=== Texto ===
........

Sin duda, está muy bien que la gente sea generosa y solidaria. Sin duda, es positivo que los gobiernos comprometan ayudas y acciones inmediatas, aunque entre lo que se promete y lo que realmente llega siempre hay distancia. No deja de ser sospechoso, sin embargo, que los dos países que más dinero han comprometido sean Alemania y Japón. Curiosamente, los dos aspiran a un puesto permanente en el Consejo de Seguridad de las Naciones Unidas. Bendita competencia política.

Los estragos del tsunami del sureste asiático han servido para recordar que la globalización significa sencillamente que acontecimientos ocurridos a miles de kilómetros de distancia también nos conciernen, porque la movilidad de personas y de los recursos hace que ninguna parte del mundo nos sea completamente ajena. Han certificado, una vez más, que el poder del rey de la creación es limitado, y que todavía la naturaleza tiene una capacidad de cataclismo que escapa a nuestro control. Han confirmado que el hombre da muchas facilidades a las potencialidades destructivas de la naturaleza, porque cierta autosuficiencia le ha hecho perder la intuición de los peligros y porque en su voracidad destruye recursos sin cesar y ocupa sin reparos espacios de alto riesgo. Y han provocado un alud de solidaridad tan masivo como marcado por la caducidad, porque a golpe de emociones fuertes, a lo sumo se aguanta hasta el próximo impacto.

Pero sería bueno aprovechar el sobrecogimiento por una catástrofe de unas dimensiones para las que nos cuesta encontrar parámetros de referencia, para tomar conciencia de la cuestión de la gobernabilidad del mundo, que es el problema real, más allá de sobresaltos, angustias y compasiones. La tragedia del sureste asiático es enorme. Pero el sida -y no digamos ya la malaria-, para ceñirnos a males no directamente imputables al mal hacer del hombre, origina estragos muy superiores cada año. África sigue muriéndose, sin que se vislumbre voluntad política alguna en el primer mundo para afrontar este problema, y si no hay voluntad política es, entre otras cosas, porque las poblaciones ni presionan ni tienen este problema en sus prioridades, porque la solidaridad instantánea es muy positiva, pero de duración limitada. Las preocupaciones ciudadanas siguen siendo locales y nacionales, porque hay que sobrevivir y se sobrevive en un espacio reducido. Además, la propaganda politicomediática ya se ocupa de que así sea. La percepción global de los problemas todavía es muy remota.

........

=== Filas proporcionadas ===

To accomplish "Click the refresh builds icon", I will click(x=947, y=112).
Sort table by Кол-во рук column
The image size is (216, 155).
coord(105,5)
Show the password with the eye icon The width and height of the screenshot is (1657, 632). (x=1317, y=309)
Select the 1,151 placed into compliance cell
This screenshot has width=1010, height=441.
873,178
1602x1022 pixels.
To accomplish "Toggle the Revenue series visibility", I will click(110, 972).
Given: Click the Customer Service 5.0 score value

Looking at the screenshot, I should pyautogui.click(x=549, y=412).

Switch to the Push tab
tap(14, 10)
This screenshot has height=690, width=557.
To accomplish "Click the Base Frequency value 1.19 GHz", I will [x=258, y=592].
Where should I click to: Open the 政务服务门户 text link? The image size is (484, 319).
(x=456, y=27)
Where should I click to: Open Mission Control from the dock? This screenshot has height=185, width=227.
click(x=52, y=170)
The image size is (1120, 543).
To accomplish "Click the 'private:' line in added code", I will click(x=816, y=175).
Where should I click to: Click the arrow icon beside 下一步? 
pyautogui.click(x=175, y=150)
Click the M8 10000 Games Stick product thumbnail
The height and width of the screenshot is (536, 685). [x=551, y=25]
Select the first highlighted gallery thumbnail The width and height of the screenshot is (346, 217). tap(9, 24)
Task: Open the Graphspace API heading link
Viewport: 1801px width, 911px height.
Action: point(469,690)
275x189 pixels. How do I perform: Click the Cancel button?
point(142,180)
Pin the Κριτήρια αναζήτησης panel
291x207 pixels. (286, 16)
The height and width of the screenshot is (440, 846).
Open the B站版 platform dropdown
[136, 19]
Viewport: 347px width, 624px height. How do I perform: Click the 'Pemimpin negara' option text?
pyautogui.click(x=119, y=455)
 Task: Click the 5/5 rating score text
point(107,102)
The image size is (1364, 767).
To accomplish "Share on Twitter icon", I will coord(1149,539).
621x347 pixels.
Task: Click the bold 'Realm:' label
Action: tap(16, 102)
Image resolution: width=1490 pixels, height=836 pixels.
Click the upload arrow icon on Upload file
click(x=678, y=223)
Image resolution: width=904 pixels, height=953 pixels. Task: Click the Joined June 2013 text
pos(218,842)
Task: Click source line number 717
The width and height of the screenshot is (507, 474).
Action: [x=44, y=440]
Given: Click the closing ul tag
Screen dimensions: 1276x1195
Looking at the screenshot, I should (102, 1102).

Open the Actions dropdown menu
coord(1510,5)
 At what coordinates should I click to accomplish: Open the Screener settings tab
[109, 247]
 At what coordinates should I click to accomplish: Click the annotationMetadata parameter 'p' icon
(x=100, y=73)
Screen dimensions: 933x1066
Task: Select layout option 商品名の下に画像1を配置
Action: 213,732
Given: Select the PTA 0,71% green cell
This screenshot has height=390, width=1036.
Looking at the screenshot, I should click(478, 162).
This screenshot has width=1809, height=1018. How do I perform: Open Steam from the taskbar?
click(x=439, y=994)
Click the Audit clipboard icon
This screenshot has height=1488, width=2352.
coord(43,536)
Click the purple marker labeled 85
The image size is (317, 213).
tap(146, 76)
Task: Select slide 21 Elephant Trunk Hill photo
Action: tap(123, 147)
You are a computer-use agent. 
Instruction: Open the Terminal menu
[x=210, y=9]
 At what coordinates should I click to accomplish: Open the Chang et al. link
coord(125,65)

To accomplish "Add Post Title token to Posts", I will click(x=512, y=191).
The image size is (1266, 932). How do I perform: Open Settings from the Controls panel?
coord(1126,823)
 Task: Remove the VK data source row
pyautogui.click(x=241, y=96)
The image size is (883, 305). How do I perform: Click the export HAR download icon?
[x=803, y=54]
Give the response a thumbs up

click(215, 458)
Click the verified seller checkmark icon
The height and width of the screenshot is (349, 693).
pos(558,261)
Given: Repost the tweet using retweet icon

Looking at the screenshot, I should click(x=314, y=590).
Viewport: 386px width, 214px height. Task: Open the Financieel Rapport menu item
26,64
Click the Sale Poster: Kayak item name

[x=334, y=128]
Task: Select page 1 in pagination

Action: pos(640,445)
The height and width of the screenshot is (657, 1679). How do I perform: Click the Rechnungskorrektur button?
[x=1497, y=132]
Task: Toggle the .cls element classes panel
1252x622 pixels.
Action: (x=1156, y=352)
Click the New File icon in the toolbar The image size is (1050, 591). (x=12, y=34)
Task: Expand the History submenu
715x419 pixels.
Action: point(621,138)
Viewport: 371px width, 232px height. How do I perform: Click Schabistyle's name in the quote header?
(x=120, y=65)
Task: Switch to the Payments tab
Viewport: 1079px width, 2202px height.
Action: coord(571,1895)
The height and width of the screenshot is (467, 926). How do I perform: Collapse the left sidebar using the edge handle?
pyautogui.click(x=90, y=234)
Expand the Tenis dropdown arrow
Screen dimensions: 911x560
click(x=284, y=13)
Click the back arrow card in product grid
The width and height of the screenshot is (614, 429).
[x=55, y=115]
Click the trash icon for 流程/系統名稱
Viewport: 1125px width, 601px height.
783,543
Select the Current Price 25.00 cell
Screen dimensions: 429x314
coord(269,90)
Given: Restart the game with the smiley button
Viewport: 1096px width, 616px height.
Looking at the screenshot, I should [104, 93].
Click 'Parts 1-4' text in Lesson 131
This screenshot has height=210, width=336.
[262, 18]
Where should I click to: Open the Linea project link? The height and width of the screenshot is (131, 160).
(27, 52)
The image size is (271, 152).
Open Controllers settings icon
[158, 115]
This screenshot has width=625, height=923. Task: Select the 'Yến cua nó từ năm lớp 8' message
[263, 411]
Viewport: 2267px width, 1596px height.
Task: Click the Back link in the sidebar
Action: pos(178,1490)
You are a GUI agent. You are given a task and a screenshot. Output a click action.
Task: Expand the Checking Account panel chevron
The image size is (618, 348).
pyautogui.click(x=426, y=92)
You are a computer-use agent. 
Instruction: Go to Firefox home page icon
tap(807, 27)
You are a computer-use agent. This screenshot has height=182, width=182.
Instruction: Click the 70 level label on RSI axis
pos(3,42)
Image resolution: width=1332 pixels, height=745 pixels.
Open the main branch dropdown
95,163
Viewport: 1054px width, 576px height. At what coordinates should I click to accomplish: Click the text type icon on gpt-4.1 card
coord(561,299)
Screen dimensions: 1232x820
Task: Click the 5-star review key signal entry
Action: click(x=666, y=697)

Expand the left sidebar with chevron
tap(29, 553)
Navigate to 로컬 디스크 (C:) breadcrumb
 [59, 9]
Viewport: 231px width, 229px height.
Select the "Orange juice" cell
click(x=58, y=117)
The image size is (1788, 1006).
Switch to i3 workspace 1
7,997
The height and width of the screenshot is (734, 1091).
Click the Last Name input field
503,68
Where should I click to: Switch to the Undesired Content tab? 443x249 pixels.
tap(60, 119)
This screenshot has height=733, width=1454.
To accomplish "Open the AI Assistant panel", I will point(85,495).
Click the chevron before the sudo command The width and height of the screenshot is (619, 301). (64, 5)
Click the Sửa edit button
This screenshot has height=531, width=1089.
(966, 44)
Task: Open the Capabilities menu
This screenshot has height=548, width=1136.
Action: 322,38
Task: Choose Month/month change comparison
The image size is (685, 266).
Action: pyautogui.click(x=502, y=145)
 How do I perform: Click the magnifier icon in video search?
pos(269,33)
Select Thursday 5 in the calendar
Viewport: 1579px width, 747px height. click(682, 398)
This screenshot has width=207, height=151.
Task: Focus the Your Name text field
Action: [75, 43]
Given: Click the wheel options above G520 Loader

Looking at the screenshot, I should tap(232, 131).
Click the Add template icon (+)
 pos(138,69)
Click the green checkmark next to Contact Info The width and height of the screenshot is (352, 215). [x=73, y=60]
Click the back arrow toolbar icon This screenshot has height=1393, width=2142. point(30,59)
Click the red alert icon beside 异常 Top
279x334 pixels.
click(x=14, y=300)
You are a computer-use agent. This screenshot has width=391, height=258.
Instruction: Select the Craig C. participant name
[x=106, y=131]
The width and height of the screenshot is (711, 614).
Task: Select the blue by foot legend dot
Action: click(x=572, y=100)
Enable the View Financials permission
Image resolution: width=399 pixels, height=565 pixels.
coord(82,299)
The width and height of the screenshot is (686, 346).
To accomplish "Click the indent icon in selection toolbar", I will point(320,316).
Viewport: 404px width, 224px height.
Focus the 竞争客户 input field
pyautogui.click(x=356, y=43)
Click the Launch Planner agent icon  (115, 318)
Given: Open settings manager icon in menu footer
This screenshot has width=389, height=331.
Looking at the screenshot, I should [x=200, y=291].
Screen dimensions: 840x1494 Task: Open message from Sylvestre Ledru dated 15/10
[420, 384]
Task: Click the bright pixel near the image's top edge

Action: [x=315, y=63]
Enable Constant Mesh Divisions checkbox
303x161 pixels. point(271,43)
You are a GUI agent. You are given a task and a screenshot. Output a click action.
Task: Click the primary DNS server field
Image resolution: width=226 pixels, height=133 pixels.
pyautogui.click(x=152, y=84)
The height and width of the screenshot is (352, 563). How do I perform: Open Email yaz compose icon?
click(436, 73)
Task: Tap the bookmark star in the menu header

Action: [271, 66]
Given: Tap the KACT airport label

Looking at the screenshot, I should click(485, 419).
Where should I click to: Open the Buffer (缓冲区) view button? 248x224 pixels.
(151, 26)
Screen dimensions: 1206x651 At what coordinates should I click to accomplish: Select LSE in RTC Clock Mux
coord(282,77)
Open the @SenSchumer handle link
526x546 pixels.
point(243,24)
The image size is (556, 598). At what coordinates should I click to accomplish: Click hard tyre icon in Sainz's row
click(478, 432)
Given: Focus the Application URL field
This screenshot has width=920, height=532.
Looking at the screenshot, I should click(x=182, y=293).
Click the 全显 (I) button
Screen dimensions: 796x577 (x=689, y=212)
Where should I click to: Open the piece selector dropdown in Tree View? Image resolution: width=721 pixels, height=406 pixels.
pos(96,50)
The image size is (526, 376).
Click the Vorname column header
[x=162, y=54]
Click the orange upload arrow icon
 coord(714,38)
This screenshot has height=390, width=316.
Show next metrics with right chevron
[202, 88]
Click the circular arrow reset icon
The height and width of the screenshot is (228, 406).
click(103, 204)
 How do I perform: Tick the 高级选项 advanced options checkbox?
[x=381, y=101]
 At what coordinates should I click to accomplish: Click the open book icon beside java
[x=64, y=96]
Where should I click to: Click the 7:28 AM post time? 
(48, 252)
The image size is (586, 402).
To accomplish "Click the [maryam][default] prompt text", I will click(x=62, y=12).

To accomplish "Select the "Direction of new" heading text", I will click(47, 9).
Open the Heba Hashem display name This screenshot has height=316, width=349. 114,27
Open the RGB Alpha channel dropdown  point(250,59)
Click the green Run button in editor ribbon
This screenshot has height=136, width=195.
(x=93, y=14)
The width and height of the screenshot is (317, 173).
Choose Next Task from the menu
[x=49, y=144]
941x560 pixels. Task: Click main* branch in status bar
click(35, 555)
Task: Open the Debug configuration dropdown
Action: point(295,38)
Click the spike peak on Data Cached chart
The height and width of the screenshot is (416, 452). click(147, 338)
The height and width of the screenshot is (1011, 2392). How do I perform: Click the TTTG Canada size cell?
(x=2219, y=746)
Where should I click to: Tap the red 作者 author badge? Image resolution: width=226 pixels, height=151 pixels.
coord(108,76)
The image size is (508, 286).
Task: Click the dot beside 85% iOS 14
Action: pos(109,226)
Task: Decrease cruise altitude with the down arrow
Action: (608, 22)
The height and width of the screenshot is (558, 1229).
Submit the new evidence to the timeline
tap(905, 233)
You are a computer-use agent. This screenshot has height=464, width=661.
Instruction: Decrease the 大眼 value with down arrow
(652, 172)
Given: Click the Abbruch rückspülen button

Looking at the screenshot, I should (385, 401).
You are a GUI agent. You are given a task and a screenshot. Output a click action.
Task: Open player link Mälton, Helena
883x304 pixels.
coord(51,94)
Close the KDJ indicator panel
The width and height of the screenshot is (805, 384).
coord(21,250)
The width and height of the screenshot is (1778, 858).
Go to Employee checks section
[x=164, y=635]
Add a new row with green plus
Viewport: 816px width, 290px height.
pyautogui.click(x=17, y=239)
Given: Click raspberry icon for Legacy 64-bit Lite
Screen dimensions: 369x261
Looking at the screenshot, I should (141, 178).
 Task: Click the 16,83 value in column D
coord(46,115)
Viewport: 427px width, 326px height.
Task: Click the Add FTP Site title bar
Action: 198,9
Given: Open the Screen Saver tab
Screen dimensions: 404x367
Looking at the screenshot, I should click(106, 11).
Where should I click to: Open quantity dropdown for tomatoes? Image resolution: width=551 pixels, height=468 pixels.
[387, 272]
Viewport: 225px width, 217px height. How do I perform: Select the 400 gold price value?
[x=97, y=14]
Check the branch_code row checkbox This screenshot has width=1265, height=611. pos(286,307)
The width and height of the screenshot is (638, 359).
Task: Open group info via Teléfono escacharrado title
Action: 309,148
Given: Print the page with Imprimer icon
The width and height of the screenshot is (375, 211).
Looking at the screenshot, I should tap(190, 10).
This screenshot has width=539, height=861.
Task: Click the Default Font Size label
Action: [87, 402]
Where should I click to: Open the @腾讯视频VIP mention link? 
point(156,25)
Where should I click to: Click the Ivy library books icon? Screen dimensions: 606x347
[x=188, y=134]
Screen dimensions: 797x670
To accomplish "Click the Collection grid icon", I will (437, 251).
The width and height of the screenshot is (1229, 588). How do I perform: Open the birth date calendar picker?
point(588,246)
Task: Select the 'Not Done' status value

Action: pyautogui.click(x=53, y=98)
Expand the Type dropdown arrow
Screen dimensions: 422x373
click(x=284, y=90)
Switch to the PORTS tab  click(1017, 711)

........

=== Ejercicio A ===
Dispón como tabla Markdown las filas, desde la que contiene "Click the back arrow toolbar" hasta la que contiene "click(478, 432)", ambas incluidas. Usa las columnas Número y Línea, con el número de cada fila y su línea, y omite las líneas en blanco.
=== Ejercicio B ===
Prosigue el texto sobre el tsunami del sureste asiático y la gobernabilidad del mundo a partir de donde termina.
El texto y las filas son materiales independientes entre sí.

=== Resultado A ===
| Número | Línea |
|---|---|
| 1 | Click the back arrow toolbar icon This screenshot has height=1393, width=2142. point(30,59) |
| 2 | Click the red alert icon beside 异常 Top |
| 3 | 279x334 pixels. |
| 4 | click(x=14, y=300) |
| 5 | You are a computer-use agent. This screenshot has width=391, height=258. |
| 6 | Instruction: Select the Craig C. participant name |
| 7 | [x=106, y=131] |
| 8 | The width and height of the screenshot is (711, 614). |
| 9 | Task: Select the blue by foot legend dot |
| 10 | Action: click(x=572, y=100) |
| 11 | Enable the View Financials permission |
| 12 | Image resolution: width=399 pixels, height=565 pixels. |
| 13 | coord(82,299) |
| 14 | The width and height of the screenshot is (686, 346). |
| 15 | To accomplish "Click the indent icon in selection toolbar", I will point(320,316). |
| 16 | Viewport: 404px width, 224px height. |
| 17 | Focus the 竞争客户 input field |
| 18 | pyautogui.click(x=356, y=43) |
| 19 | Click the Launch Planner agent icon  (115, 318) |
| 20 | Given: Open settings manager icon in menu footer |
| 21 | This screenshot has width=389, height=331. |
| 22 | Looking at the screenshot, I should [x=200, y=291]. |
| 23 | Screen dimensions: 840x1494 Task: Open message from Sylvestre Ledru dated 15/10 |
| 24 | [420, 384] |
| 25 | Task: Click the bright pixel near the image's top edge |
| 26 | Action: [x=315, y=63] |
| 27 | Enable Constant Mesh Divisions checkbox |
| 28 | 303x161 pixels. point(271,43) |
| 29 | You are a GUI agent. You are given a task and a screenshot. Output a click action. |
| 30 | Task: Click the primary DNS server field |
| 31 | Image resolution: width=226 pixels, height=133 pixels. |
| 32 | pyautogui.click(x=152, y=84) |
| 33 | The height and width of the screenshot is (352, 563). How do I perform: Open Email yaz compose icon? |
| 34 | click(436, 73) |
| 35 | Task: Tap the bookmark star in the menu header |
| 36 | Action: [271, 66] |
| 37 | Given: Tap the KACT airport label |
| 38 | Looking at the screenshot, I should click(485, 419). |
| 39 | Where should I click to: Open the Buffer (缓冲区) view button? 248x224 pixels. |
| 40 | (151, 26) |
| 41 | Screen dimensions: 1206x651 At what coordinates should I click to accomplish: Select LSE in RTC Clock Mux |
| 42 | coord(282,77) |
| 43 | Open the @SenSchumer handle link |
| 44 | 526x546 pixels. |
| 45 | point(243,24) |
| 46 | The image size is (556, 598). At what coordinates should I click to accomplish: Click hard tyre icon in Sainz's row |
| 47 | click(478, 432) |

=== Resultado B ===
El último estrago, el último golpe a las conciencias, esconde los anteriores, y provocan incesantes desplazamientos de atención y de ayuda. Esta dinámica ocasiona un trato desigual y arbitrario (es decir, propio de los poderosos) de las víctimas, que no tienen el mismo valor si son del Primer o del Tercer Mundo, si son de zonas emergentes o de zonas condenadas. Si entramos en los conflictos que tienen que ver directamente con la acción del hombre, vemos por ejemplo que en Chechenia, en 10 años, se ha matado a tanta gente como el tsunami. Sin embargo, nadie ha hecho nada para evitarlo. Y no hablemos del Congo o de Darfour o de tantos otros conflictos, empezando por los que se dan en los mismos escenarios de la tragedia: Sri Lanka y Sumatra.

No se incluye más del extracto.